蛋白质内稳态失衡介导的内皮素受体A上调致肝脏胰岛素抵抗的机制及曲克芦丁干预研究

Hepatic insulin resistance is a key factor in the pathogenesis of systemic insulin resistance and diabetes. Evidence shows that the abnormal expression of endothelin A receptor (ETAR) is associated with the pathogeneses of diabetes and a variety of liver injuries; however, whether the abnormal expression of ETAR plays a role in the regulation of insulin resistance has not been investigated to date. Heat shock factor1 (HSF1) is the major transcription factor required for the maintenance of proteostasis, which may play a role in the regulation of insulin resistance, and its level is downregulated in the livers of diabetic mice. Our pilot studies showed that the expression of ETAR was markedly up-regulated in the livers of diabetic mice. The inhibition of the upregulation of ETAR could restore the HSF1 levels, thereby improving hepatic insulin resistance in the livers of diabetic mice. These results suggested that the HSF1-mediated proteostasis could play a role in the regulation of hepatic insulin resistance induced by the upregulation of ETAR. Our current research aims to explore how the up-regulated expression of ETAR induces hepatic insulin resistance by regulating the HSF1-mediated proteostasis and investigate the molecular mechanism underlying these effects using the mouse models of liver-specific ETAR knockout and RNA interference. We will further investigate the changes in the expression levels and the interaction of the insulin resistance-related signaling molecules and the key target of troxerutin in the intervention of diabetes, which may provide novel insights into the prevention strategy of diabetes.

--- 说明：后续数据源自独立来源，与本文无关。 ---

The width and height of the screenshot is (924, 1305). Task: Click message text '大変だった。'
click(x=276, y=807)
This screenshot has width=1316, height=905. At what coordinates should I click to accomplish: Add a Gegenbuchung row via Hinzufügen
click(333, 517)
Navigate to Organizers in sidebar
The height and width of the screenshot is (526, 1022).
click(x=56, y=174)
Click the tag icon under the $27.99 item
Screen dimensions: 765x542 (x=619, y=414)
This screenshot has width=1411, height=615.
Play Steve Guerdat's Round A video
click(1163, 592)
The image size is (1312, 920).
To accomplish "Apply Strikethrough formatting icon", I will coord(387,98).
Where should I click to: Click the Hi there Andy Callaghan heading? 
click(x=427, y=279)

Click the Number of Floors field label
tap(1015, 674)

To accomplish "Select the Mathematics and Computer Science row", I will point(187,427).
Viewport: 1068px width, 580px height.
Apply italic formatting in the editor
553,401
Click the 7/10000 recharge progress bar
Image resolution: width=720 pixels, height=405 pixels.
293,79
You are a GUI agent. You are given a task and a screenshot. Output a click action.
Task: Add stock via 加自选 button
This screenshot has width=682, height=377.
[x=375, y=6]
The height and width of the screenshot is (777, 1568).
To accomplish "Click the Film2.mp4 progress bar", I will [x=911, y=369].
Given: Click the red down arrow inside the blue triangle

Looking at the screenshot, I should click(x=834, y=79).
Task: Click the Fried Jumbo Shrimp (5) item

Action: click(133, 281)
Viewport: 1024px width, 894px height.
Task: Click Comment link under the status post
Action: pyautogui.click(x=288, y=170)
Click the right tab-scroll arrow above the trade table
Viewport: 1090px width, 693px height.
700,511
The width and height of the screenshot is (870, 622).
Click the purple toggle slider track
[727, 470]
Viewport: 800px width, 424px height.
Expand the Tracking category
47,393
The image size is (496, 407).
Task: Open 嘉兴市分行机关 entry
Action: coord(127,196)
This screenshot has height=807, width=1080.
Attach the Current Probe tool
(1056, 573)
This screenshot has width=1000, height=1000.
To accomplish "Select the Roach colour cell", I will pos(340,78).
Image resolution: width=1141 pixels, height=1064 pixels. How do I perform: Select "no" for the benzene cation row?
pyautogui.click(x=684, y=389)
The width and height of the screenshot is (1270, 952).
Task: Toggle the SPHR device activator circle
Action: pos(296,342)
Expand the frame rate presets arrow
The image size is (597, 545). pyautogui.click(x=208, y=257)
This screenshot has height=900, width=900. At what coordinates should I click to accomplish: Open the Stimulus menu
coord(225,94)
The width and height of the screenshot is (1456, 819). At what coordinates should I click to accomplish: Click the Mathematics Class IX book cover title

肝脏胰岛素抵抗是全身胰岛素抵抗及糖尿病病理发展的关键因子。内皮素受体A（ETAR）表达异常与糖尿病相关，并可调控多种肝损伤的病理过程，但其是否调控肝脏胰岛素抵抗，国内外尚未见报道。研究显示，蛋白质内稳态可能参与胰岛素抵抗的调控，热休克因子1（HSF1）是蛋白质内稳态的关键调控因子，其水平在糖尿病小鼠肝脏中显著下降。我们的先期研究显示，糖尿病小鼠肝脏中ETAR水平显著上调，抑制其上调可恢复HSF1水平，并可改善肝脏胰岛素抵抗。这些结果暗示HSF1介导的蛋白质内稳态平衡可能参与ETAR对肝脏胰岛素抵抗的调控。本课题拟建立ETAR肝脏特异性敲除及shRNA干扰小鼠模型，研究ETAR通过调控HSF1介导的蛋白质内稳态平衡致肝脏胰岛素抵抗的病理作用及分子机制，以及曲克芦丁的干预作用及机制，将为糖尿病的防治提供新思路和新靶点。

肝脏胰岛素抵抗在糖尿病的病理发展过程中起关键作用，阐明其发生发展的病理学机制对预防与治疗糖尿病具有重要的指导意义。我们在小鼠肝脏及原代肝细胞、人正常肝细胞L02中研究了蛋白质内稳态失衡介导的ETAR上调致肝脏胰岛素抵抗的机制及曲克芦丁的干预作用。主要发现如下：1）NAD+耗竭/内质网应激及FBXW7下调是蛋白质内稳态失衡介导高脂饮食诱导肝脏胰岛素抵抗的两个重要病理因子，其作用均与激活天然免疫信号介导的代谢炎症有关。其中NAD+耗竭/内质网应激/NLRP3及FBXW7/HMGB1信号轴促发高脂饮食诱导的肝脏胰岛素抵抗属首次报道。2）抑制高脂饮食诱导的ETAR上调可改善肝脏胰岛素抵抗及高血糖，其作用与抑制p66Shc介导的线粒体融合/分裂紊乱及片段化有关。其中ETAR上调导致肝脏胰岛素抵抗及高血糖，以及ETAR导致线粒体融合/分裂紊乱及片段化均未见文献报道，属首次发现。3）曲克芦丁及紫甘薯花青素可有效改善肝脏胰岛素抵抗及高血糖，其作用与抑制NAD+耗竭/内质网应激及天然免疫信号介导的代谢炎症有关。此外紫甘薯花青素可增强SirT1活性而抑制肝脏细胞凋亡，能抑制Src/ERK/C/EBPβ信号通路而改善肝脏脂肪变性，从而改善肝脏胰岛素抵抗。本项目的研究成果将加深对肝脏胰岛素抵抗的分子机制及天然产物干预作用与靶点的理解，并为糖尿病的防治提供新的理论依据。